> Exercise instructions
Write down each entry precisely as given.

> Records supplied
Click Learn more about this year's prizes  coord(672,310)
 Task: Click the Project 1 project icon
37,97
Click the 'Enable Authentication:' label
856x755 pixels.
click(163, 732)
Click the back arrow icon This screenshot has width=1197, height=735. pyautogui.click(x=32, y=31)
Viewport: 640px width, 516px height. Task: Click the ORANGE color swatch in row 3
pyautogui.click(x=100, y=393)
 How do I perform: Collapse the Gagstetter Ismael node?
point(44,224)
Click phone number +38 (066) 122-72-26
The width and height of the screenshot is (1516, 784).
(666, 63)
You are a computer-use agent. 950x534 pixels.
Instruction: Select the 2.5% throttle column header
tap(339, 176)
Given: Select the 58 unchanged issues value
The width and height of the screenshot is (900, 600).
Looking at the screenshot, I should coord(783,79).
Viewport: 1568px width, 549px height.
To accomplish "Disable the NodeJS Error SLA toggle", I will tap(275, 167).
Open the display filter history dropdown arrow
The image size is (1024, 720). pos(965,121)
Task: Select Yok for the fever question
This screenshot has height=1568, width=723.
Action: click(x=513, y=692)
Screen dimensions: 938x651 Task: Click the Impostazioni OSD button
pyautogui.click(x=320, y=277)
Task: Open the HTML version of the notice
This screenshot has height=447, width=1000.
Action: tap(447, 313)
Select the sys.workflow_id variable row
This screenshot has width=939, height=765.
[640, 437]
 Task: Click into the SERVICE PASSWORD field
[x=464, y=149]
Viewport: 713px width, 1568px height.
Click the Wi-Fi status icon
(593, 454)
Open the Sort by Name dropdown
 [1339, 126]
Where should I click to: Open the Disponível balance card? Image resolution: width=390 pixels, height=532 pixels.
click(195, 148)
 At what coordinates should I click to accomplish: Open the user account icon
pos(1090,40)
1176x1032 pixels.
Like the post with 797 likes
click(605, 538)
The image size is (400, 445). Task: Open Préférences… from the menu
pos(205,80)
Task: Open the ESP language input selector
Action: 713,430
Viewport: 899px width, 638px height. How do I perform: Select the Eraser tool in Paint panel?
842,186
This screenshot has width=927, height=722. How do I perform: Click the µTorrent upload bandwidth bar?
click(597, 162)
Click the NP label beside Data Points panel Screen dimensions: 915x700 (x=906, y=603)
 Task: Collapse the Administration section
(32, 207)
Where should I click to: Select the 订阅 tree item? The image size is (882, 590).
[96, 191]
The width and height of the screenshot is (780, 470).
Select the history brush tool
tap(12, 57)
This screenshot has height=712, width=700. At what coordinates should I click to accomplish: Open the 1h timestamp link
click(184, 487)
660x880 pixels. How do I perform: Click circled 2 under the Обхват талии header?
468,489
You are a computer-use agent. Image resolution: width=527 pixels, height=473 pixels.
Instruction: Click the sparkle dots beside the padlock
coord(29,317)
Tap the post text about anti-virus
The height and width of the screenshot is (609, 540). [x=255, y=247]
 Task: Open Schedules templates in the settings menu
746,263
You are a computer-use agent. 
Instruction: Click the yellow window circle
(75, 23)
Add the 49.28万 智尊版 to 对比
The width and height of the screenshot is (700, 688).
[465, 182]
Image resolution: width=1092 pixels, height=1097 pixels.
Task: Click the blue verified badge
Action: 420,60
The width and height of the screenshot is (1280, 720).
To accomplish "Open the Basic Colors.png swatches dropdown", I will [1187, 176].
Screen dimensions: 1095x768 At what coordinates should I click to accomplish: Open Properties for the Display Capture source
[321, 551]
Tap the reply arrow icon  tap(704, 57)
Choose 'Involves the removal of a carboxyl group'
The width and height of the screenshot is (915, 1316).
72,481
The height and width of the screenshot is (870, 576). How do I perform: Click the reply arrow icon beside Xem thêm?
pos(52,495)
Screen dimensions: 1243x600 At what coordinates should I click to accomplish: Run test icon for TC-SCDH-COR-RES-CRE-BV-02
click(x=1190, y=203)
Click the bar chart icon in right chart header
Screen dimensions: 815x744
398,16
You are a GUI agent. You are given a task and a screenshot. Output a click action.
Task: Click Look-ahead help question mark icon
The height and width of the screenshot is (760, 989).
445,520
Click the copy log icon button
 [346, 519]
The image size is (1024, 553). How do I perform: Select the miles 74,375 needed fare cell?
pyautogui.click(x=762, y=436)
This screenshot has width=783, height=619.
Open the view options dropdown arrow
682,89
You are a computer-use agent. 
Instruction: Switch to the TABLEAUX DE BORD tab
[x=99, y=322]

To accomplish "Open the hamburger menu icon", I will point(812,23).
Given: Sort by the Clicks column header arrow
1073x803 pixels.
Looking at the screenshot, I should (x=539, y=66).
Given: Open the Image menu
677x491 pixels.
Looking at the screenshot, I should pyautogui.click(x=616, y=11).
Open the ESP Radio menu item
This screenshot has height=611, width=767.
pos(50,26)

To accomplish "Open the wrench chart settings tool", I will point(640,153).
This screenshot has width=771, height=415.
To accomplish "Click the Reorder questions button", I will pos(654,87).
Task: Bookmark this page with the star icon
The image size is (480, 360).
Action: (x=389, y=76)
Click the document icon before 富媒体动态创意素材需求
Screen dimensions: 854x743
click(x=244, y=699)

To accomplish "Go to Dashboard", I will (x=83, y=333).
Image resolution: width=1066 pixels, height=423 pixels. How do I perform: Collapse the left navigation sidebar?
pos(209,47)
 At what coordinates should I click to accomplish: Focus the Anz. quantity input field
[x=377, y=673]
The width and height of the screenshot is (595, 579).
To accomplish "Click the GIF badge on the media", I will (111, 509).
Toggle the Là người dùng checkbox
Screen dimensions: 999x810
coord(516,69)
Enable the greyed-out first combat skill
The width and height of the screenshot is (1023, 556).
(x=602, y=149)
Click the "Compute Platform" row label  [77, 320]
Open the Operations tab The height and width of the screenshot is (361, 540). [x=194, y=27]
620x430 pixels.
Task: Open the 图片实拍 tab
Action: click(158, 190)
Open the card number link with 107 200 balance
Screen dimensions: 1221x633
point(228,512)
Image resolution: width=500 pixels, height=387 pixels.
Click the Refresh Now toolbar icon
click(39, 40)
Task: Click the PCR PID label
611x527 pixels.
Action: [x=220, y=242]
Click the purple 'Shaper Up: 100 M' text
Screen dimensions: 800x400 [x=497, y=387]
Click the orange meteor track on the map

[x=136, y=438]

> Answer box
Click Learn more about this year's prizes  coord(672,310)
 Task: Click the Project 1 project icon
37,97
Click the 'Enable Authentication:' label
856x755 pixels.
click(163, 732)
Click the back arrow icon This screenshot has width=1197, height=735. pyautogui.click(x=32, y=31)
Viewport: 640px width, 516px height. Task: Click the ORANGE color swatch in row 3
pyautogui.click(x=100, y=393)
 How do I perform: Collapse the Gagstetter Ismael node?
point(44,224)
Click phone number +38 (066) 122-72-26
The width and height of the screenshot is (1516, 784).
(666, 63)
You are a computer-use agent. 950x534 pixels.
Instruction: Select the 2.5% throttle column header
tap(339, 176)
Given: Select the 58 unchanged issues value
The width and height of the screenshot is (900, 600).
Looking at the screenshot, I should coord(783,79).
Viewport: 1568px width, 549px height.
To accomplish "Disable the NodeJS Error SLA toggle", I will tap(275, 167).
Open the display filter history dropdown arrow
The image size is (1024, 720). pos(965,121)
Task: Select Yok for the fever question
This screenshot has height=1568, width=723.
Action: click(x=513, y=692)
Screen dimensions: 938x651 Task: Click the Impostazioni OSD button
pyautogui.click(x=320, y=277)
Task: Open the HTML version of the notice
This screenshot has height=447, width=1000.
Action: tap(447, 313)
Select the sys.workflow_id variable row
This screenshot has width=939, height=765.
[640, 437]
 Task: Click into the SERVICE PASSWORD field
[x=464, y=149]
Viewport: 713px width, 1568px height.
Click the Wi-Fi status icon
(593, 454)
Open the Sort by Name dropdown
 [1339, 126]
Where should I click to: Open the Disponível balance card? Image resolution: width=390 pixels, height=532 pixels.
click(195, 148)
 At what coordinates should I click to accomplish: Open the user account icon
pos(1090,40)
1176x1032 pixels.
Like the post with 797 likes
click(605, 538)
The image size is (400, 445). Task: Open Préférences… from the menu
pos(205,80)
Task: Open the ESP language input selector
Action: 713,430
Viewport: 899px width, 638px height. How do I perform: Select the Eraser tool in Paint panel?
842,186
This screenshot has width=927, height=722. How do I perform: Click the µTorrent upload bandwidth bar?
click(597, 162)
Click the NP label beside Data Points panel Screen dimensions: 915x700 (x=906, y=603)
 Task: Collapse the Administration section
(32, 207)
Where should I click to: Select the 订阅 tree item? The image size is (882, 590).
[96, 191]
The width and height of the screenshot is (780, 470).
Select the history brush tool
tap(12, 57)
This screenshot has height=712, width=700. At what coordinates should I click to accomplish: Open the 1h timestamp link
click(184, 487)
660x880 pixels. How do I perform: Click circled 2 under the Обхват талии header?
468,489
You are a computer-use agent. Image resolution: width=527 pixels, height=473 pixels.
Instruction: Click the sparkle dots beside the padlock
coord(29,317)
Tap the post text about anti-virus
The height and width of the screenshot is (609, 540). [x=255, y=247]
 Task: Open Schedules templates in the settings menu
746,263
You are a computer-use agent. 
Instruction: Click the yellow window circle
(75, 23)
Add the 49.28万 智尊版 to 对比
The width and height of the screenshot is (700, 688).
[465, 182]
Image resolution: width=1092 pixels, height=1097 pixels.
Task: Click the blue verified badge
Action: 420,60
The width and height of the screenshot is (1280, 720).
To accomplish "Open the Basic Colors.png swatches dropdown", I will [1187, 176].
Screen dimensions: 1095x768 At what coordinates should I click to accomplish: Open Properties for the Display Capture source
[321, 551]
Tap the reply arrow icon  tap(704, 57)
Choose 'Involves the removal of a carboxyl group'
The width and height of the screenshot is (915, 1316).
72,481
The height and width of the screenshot is (870, 576). How do I perform: Click the reply arrow icon beside Xem thêm?
pos(52,495)
Screen dimensions: 1243x600 At what coordinates should I click to accomplish: Run test icon for TC-SCDH-COR-RES-CRE-BV-02
click(x=1190, y=203)
Click the bar chart icon in right chart header
Screen dimensions: 815x744
398,16
You are a GUI agent. You are given a task and a screenshot. Output a click action.
Task: Click Look-ahead help question mark icon
The height and width of the screenshot is (760, 989).
445,520
Click the copy log icon button
 [346, 519]
The image size is (1024, 553). How do I perform: Select the miles 74,375 needed fare cell?
pyautogui.click(x=762, y=436)
This screenshot has width=783, height=619.
Open the view options dropdown arrow
682,89
You are a computer-use agent. 
Instruction: Switch to the TABLEAUX DE BORD tab
[x=99, y=322]

To accomplish "Open the hamburger menu icon", I will point(812,23).
Given: Sort by the Clicks column header arrow
1073x803 pixels.
Looking at the screenshot, I should (x=539, y=66).
Given: Open the Image menu
677x491 pixels.
Looking at the screenshot, I should pyautogui.click(x=616, y=11).
Open the ESP Radio menu item
This screenshot has height=611, width=767.
pos(50,26)

To accomplish "Open the wrench chart settings tool", I will point(640,153).
This screenshot has width=771, height=415.
To accomplish "Click the Reorder questions button", I will pos(654,87).
Task: Bookmark this page with the star icon
The image size is (480, 360).
Action: (x=389, y=76)
Click the document icon before 富媒体动态创意素材需求
Screen dimensions: 854x743
click(x=244, y=699)

To accomplish "Go to Dashboard", I will (x=83, y=333).
Image resolution: width=1066 pixels, height=423 pixels. How do I perform: Collapse the left navigation sidebar?
pos(209,47)
 At what coordinates should I click to accomplish: Focus the Anz. quantity input field
[x=377, y=673]
The width and height of the screenshot is (595, 579).
To accomplish "Click the GIF badge on the media", I will (111, 509).
Toggle the Là người dùng checkbox
Screen dimensions: 999x810
coord(516,69)
Enable the greyed-out first combat skill
The width and height of the screenshot is (1023, 556).
(x=602, y=149)
Click the "Compute Platform" row label  [77, 320]
Open the Operations tab The height and width of the screenshot is (361, 540). [x=194, y=27]
620x430 pixels.
Task: Open the 图片实拍 tab
Action: click(158, 190)
Open the card number link with 107 200 balance
Screen dimensions: 1221x633
point(228,512)
Image resolution: width=500 pixels, height=387 pixels.
Click the Refresh Now toolbar icon
click(39, 40)
Task: Click the PCR PID label
611x527 pixels.
Action: [x=220, y=242]
Click the purple 'Shaper Up: 100 M' text
Screen dimensions: 800x400 [x=497, y=387]
Click the orange meteor track on the map

[x=136, y=438]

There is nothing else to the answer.